Surgery for Congenital Heart Disease

Subdiaphragmatic venous hemodynamics in patients with biventricular and Fontan circulation after diaphragm plication

Tain-Yen Hsia, MDa,*, Sachin Khambadkone, MD, MRCPb, Scott M. Bradley, MDa, Marc R. de Leval, MD, FRCSb

a Medical University of South Carolina, Charleston, SC
b Great Ormond Street Hospital for Children, NHS Trust, London, United Kingdom.

Received for publication May 4, 2007; revisions received July 17, 2007; accepted for publication July 24, 2007.

* Address for reprints: Tain-Yen Hsia, MD, Cardiothoracic Surgery, Medical University of South Carolina, 96 Jonathan Lucas St, CSB 409, Charleston, SC, 29425. (Email: hsiaty{at}musc.edu).

Objective: Diaphragm paralysis owing to phrenic nerve injury can result in significant morbidity in children undergoing surgical management of congenital cardiac defects. Diaphragm plication is the accepted therapy for diaphragm paralysis. We have investigated subdiaphragmatic venous hemodynamics in patients with biventricular and Fontan circulation after diaphragm plication.

Methods: Doppler ultrasound was used to evaluate flows in the hepatic vein, portal vein, and subhepatic inferior vena cava under respiratory monitoring and with a tilt table. Twenty-nine patients with biventricular circulation were studied: 19 with normal diaphragms and 10 after diaphragm plication. Twenty-eight patients with total cavopulmonary connections after the Fontan procedure were also studied: 19 with normal diaphragms and 9 with plicated diaphragms. Inspiratory/expiratory flow ratios in supine and upright positions were calculated to investigate respiratory effects, and upright/supine flow ratios were calculated to assess gravity effects.
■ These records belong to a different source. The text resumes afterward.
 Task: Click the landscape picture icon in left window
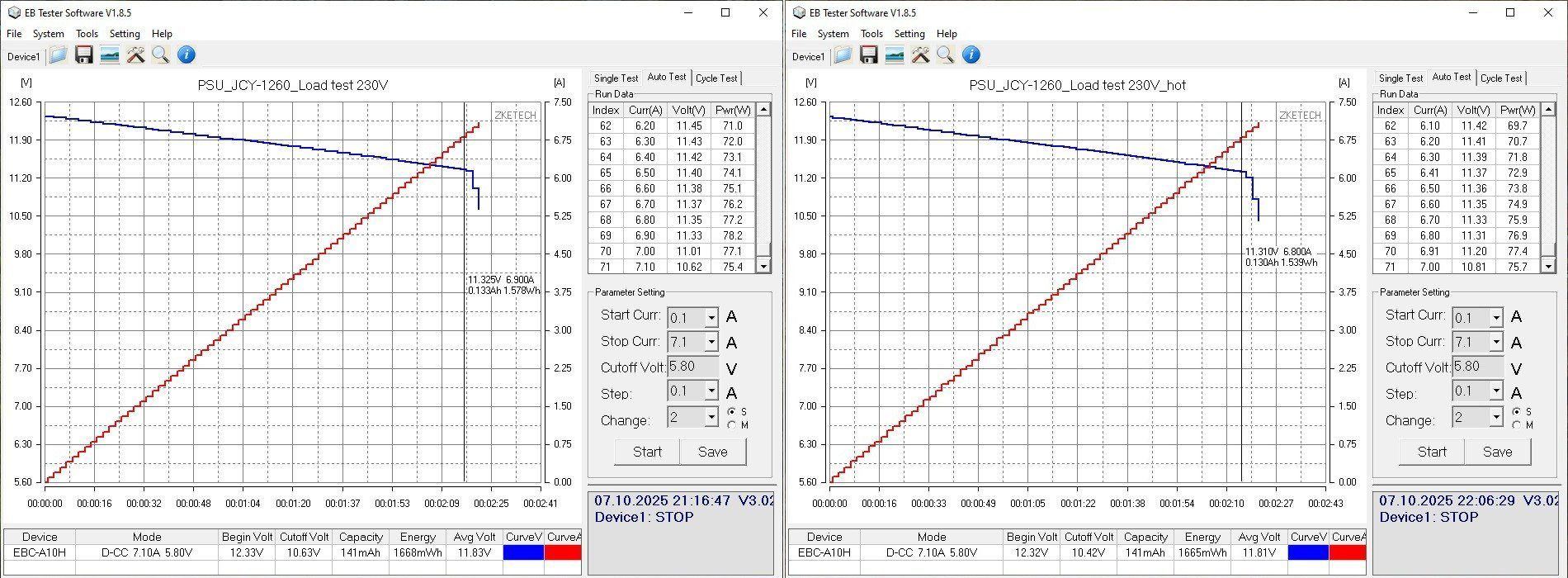pos(109,55)
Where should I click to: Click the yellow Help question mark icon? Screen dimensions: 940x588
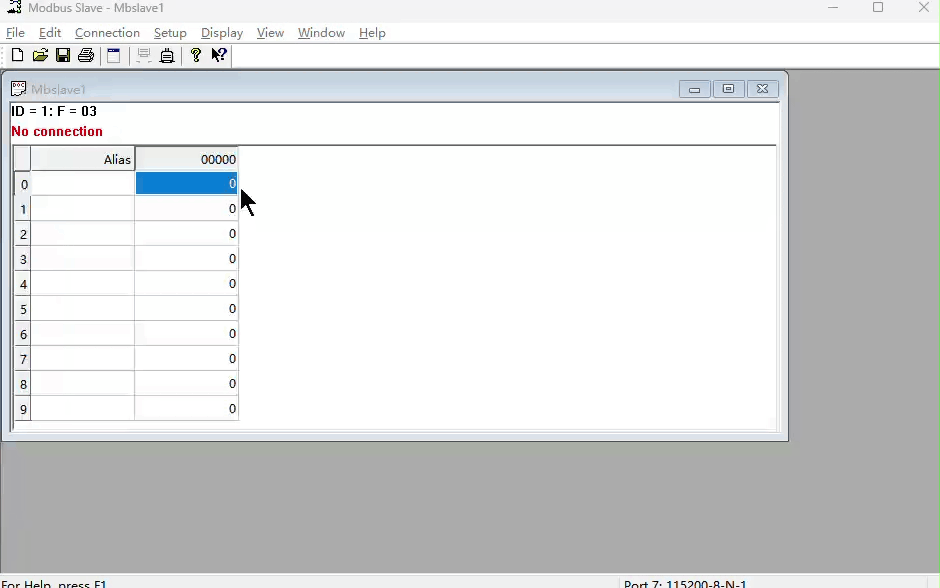coord(196,55)
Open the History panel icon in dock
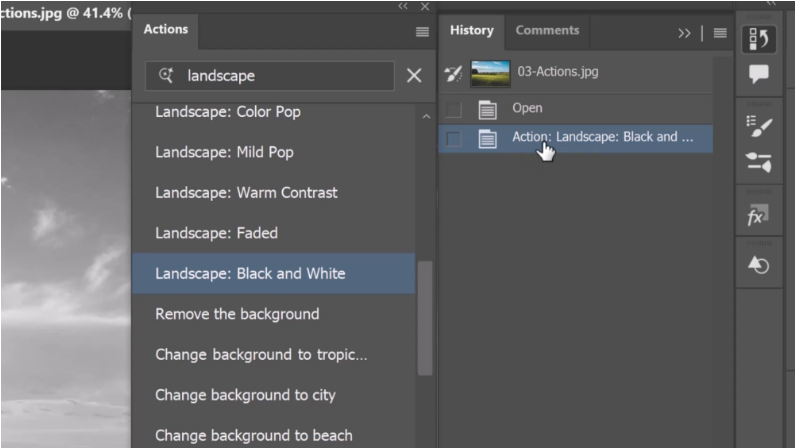The height and width of the screenshot is (448, 795). (x=759, y=39)
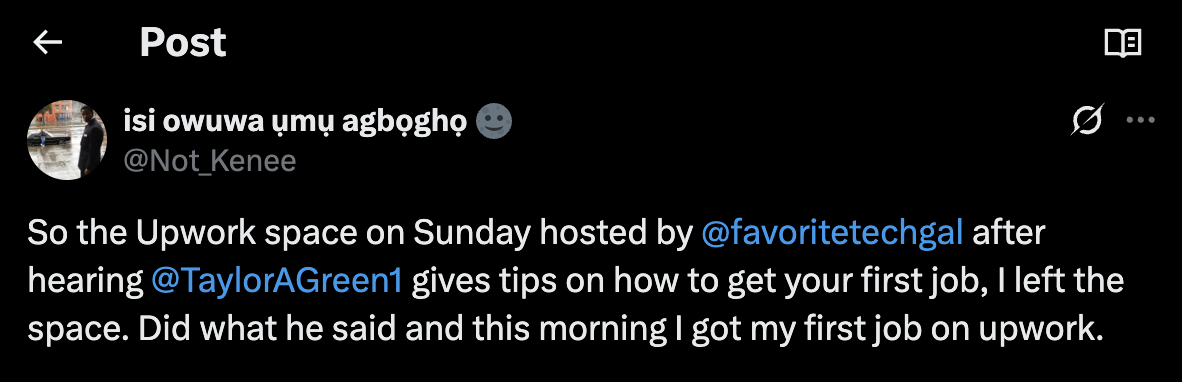Open the @favoritetechgal mention

tap(832, 233)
Results: In patients with biventricular circulation and normal diaphragms, hepatic venous flow was augmented by inspiration; this effect was reduced in patients with a plicated diaphragm (upright inspiratory/expiratory flow ratios: 2.4 vs 1.4, respectively; P = .01). Portal venous flow was higher during expiration; this effect was lost in patients with a plicated diaphragm (supine inspiratory/expiratory flow ratios: 0.8 and 1.0; P < .05). In Fontan patients with normal diaphragms, hepatic venous flow depended heavily on inspiration. This effect was blunted in patients with a plicated diaphragm (supine inspiratory/expiratory flow ratios: 3.2 vs 2.3; P < .05). Expiratory augmentation of portal flow was absent in Fontan patients with normal diaphragms and reversed in patients a plicated diaphragm (supine inspiratory/expiratory flow ratios: 1.0 vs 1.6; P = .02). Gravity reduced Fontan portal venous flow; having a plicated diaphragm did not alter this effect (upright/supine flow ratios: 0.7 vs 0.7).

Conclusions: In patients with biventricular and those with Fontan circulation with a paralyzed diaphragm, plication does not completely restore normal subdiaphragmatic venous hemodynamics. In Fontan patients with a plicated diaphragm, important inspiration-derived hepatic venous flow is suppressed, and portal venous flow loses its normal expiratory augmentation. These flow dynamics share similarities with those observed in patients with failing Fontan circulation. This suboptimal splanchnic circulation may contribute to early problems of prolonged pleural effusions and ascites and potentially may promote late Fontan failure. Phrenic nerve injury should consequently be avoided at all costs before or at the time of the Fontan operation.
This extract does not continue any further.